**Exercise directions:** Could you restate the whole listing below word for word, minus the pictures?

Available records below:

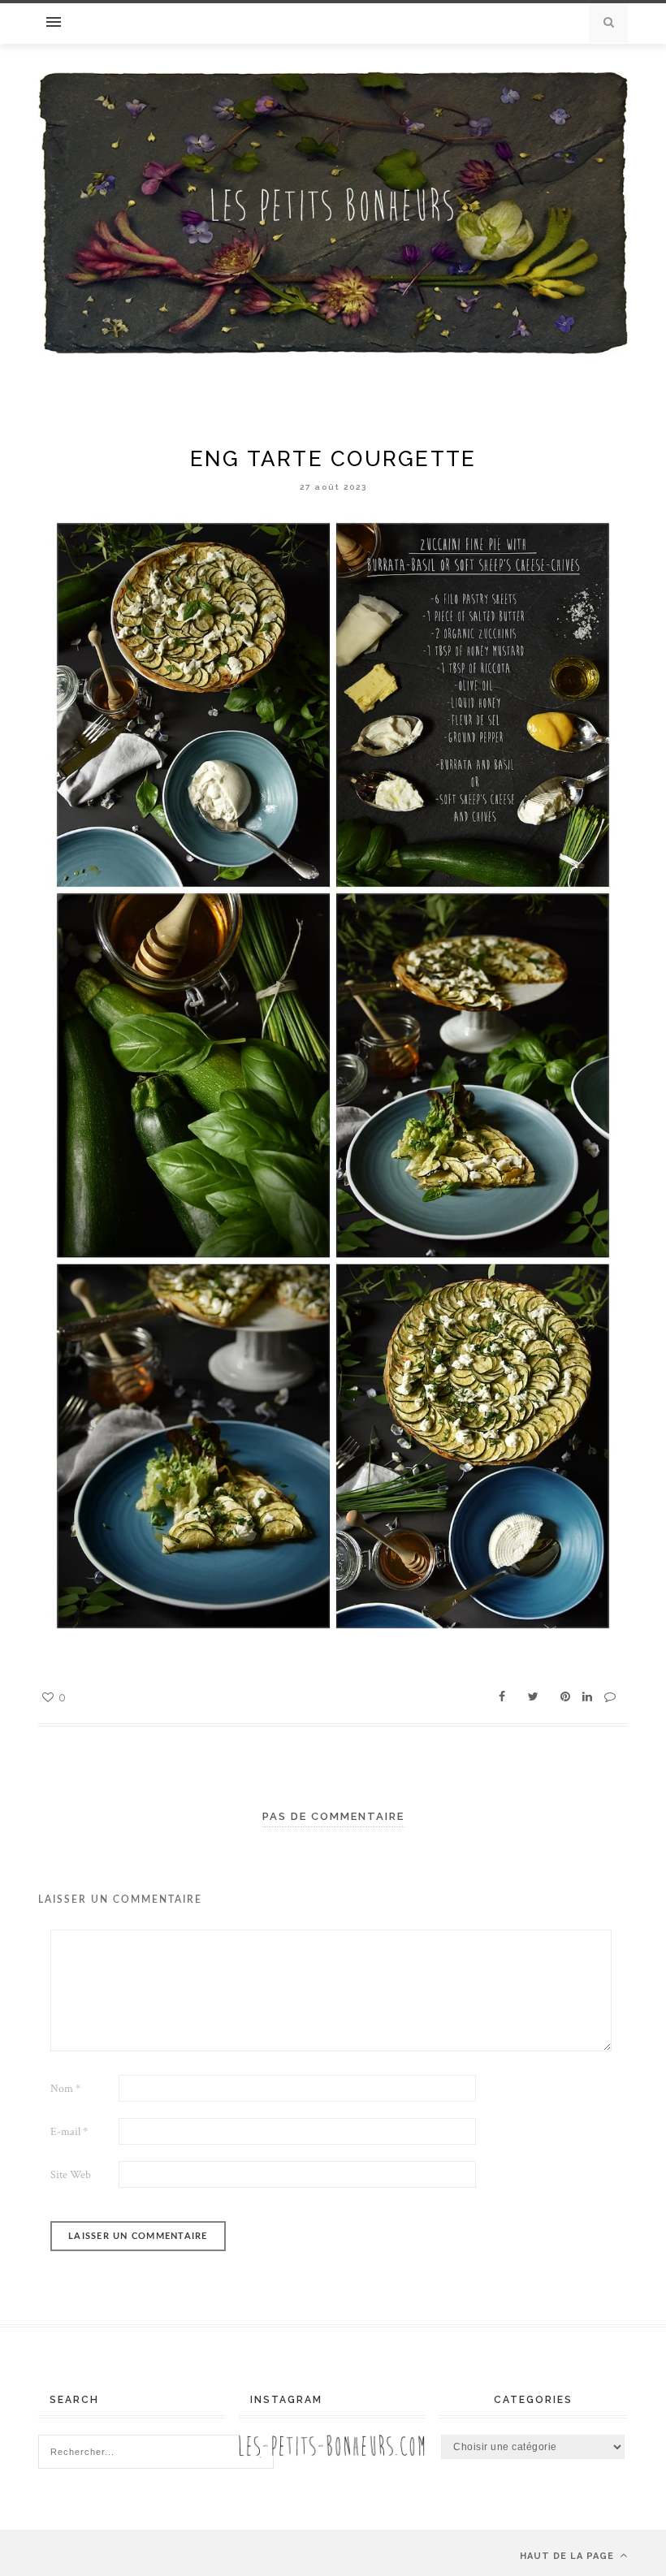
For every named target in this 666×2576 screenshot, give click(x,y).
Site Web (70, 2175)
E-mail (69, 2131)
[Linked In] (587, 1696)
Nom (65, 2088)
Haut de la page (568, 2556)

End of Available records.

**Written solution:**
For every named target in this 666×2576 screenshot, give click(x,y).
Site Web (70, 2175)
E-mail (69, 2131)
[Linked In] (587, 1696)
Nom (65, 2088)
Haut de la page (568, 2556)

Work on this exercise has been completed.